Por Sergio Huidobro

Entre los pocos consensos que suscita una película como “Nuestro tiempo”, está uno central: se trata de la cinta de su director, Carlos Reygadas, más abierta a lo convencional, al relato episódico y a los personajes desarrollados con base en arcos dramáticamente realistas.

Mientras el flujo fragmentario, elíptico e impresionista de “Luz silenciosa” (2007) o “Post tenebras lux” (2012)  exigía ser leído a través del ejercicio intelectual, y solo después, de la empatía emocional, “Nuestro tiempo”, después de un prólogo libre y sensorial protagonizado por niños y adolescentes hormonales en una laguna hidalguense, se encamina hacia un relato que coquetea con el melodrama y el erotismo psicológico durante las casi tres horas que restan.

Juan (Carlos Reygadas) y Esther (Natalia López) viven, con sus nombres bíblicos a cuestas y un evidente desahogo económico, él como poeta y empresario ganadero, ella, como administradora del rancho y –según se entiende– socialité ocasional.
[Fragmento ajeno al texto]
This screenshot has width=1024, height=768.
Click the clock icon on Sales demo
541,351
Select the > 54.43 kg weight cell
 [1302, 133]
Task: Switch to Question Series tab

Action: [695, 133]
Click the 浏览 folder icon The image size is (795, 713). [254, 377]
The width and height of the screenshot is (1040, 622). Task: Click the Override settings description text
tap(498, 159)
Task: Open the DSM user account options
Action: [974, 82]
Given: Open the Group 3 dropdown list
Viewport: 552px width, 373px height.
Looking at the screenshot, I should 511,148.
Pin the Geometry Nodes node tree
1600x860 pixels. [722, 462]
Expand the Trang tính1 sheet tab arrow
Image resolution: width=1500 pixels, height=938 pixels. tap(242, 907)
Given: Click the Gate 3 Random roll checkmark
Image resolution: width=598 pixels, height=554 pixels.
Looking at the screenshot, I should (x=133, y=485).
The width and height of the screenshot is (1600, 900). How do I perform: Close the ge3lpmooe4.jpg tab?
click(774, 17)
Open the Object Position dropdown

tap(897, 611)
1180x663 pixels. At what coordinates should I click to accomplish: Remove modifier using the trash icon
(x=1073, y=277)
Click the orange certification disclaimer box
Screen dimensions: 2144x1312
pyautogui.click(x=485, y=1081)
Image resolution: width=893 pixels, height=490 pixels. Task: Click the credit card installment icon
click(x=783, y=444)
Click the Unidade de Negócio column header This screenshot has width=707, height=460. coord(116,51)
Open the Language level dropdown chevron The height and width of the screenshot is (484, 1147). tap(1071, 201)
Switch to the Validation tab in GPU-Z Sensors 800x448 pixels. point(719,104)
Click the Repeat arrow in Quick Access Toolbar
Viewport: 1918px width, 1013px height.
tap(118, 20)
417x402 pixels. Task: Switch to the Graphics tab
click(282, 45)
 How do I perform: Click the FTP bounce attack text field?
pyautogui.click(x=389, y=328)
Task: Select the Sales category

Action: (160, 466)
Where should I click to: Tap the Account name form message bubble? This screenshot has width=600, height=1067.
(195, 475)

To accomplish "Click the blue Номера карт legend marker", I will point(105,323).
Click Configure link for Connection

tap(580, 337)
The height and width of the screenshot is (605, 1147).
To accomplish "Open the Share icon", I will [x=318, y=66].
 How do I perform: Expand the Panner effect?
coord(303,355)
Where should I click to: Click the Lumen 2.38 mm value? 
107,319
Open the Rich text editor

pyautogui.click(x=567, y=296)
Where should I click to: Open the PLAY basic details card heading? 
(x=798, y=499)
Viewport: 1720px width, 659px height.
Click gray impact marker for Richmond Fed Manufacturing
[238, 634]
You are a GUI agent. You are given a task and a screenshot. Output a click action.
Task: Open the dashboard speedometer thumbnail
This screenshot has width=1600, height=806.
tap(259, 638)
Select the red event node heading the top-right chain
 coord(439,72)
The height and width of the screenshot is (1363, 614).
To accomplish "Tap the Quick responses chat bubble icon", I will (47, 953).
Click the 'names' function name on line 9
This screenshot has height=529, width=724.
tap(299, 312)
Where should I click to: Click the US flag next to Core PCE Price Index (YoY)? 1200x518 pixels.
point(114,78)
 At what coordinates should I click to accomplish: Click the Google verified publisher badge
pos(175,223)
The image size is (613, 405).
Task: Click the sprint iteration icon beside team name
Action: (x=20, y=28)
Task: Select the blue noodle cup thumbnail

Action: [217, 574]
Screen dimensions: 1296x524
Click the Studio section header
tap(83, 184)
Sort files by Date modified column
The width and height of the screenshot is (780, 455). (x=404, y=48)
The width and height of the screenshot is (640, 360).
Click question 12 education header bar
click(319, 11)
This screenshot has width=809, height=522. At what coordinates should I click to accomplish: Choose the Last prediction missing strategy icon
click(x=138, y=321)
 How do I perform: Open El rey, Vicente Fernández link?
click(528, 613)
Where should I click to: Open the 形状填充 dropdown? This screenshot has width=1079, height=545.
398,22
Juntos, llevan adelante un matrimonio con varios hijos que, en teoría, admite el poliamor y las relaciones fuera del matrimonio mientras se enmarquen en los límites del placer físico y, sobre todo, mientras sean transparentes.

Digo en teoría, porque una vez la utopía del amor libre, encarna efectivamente en la figura de un criador de caballos norteamericano (Phil Burgers, quien porta el nombre más gringo que este crítico haya escuchado jamás), en la moral del intelectual – terrateniente encarnado por el propio Reygadas se abre una fractura que lentamente, transmuta en un juego de poder entre macho y hembra (la metáfora animal no es gratuita), en donde ella, a través del deseo como moneda de cambio, toma progresivamente las riendas de un juego que, paso a paso, cuestiona los límites de la confianza de ambos.

Pese a este resumen argumental, que lo mismo podría trasladarse a Ingmar Bergman que a Café con aroma de mujer, “Nuestro tiempo” no deja de ser una película de Carlos Reygadas, divisiva e iconoclasta, alérgica a los puntos medios y deseosa de reacciones abrasivas; positivas, negativas, no importa. Desde “Japón” (2002) hasta éste, su quinto largometraje, el mexicano consentido de Cannes, practica una estética que busca muchas cosas, pero nunca el consenso, la admiración inmediata ni las puertas abiertas.

La película, estrenada en el pasado Festival de Venecia apenas unos días después de la coronada “Roma” de Alfonso Cuarón, agrupa algunos de los momentos más altos en la carrera de su realizador (un montaje espectacular, musical, del interior de Bellas Artes; un amanecer entre los árboles capturado con la paciencia de cazador de Tarkovsky; un sobrevuelo de la ciudad de México con la cámara montada sobre un tren de aterrizaje), perdidos en un magma irregular, cambiante y desordenado de casi tres horas que da cuenta, al mismo tiempo, del talento maduro y la megalomanía insufrible de su autor.

Quizá el testimonio más elocuente de lo segundo sea la cuestionable decisión de jugar con la autoficción, la referencialidad y el culto personal al colocarse a sí mismo, a su esposa Natalia y a los hijos ambos en el centro del elenco. La razón del desconcierto no es ética ni estética, sino de sentido común: ninguno de ellos alcanza, actoralmente, la altura dramática del material que, durante casi todo el metraje, parece quemarles las manos sin saber dónde ponerlo a reposar.

Todos tienen momentos, y el Reygadas actor, de rato en rato, sorprende al construir con la intuición un personaje complejo, atribulado, mezcla de patetismo, amor y despecho. Sin embargo, esos descubrimiento rara vez conducen a algo mayor, y se disuelven una y otra vez al no encontrar réplica de su cónyuge, actuada con tibieza y quizá desconcertada ante la turbulencia interna del personaje, que se confunde con la turbulencia de la propia actriz.

Película para convencidos de antemano, “Nuestro tiempo” es sin embargo una de las películas relevantes del panorama hispanoamericano en el año que corre, y aporta materia de discusión suficiente como para considerarla en cualquier lista de pendientes, incluso de los detractores más acérrimos del cineasta, a quienes, a veces, tampoco les falta razón.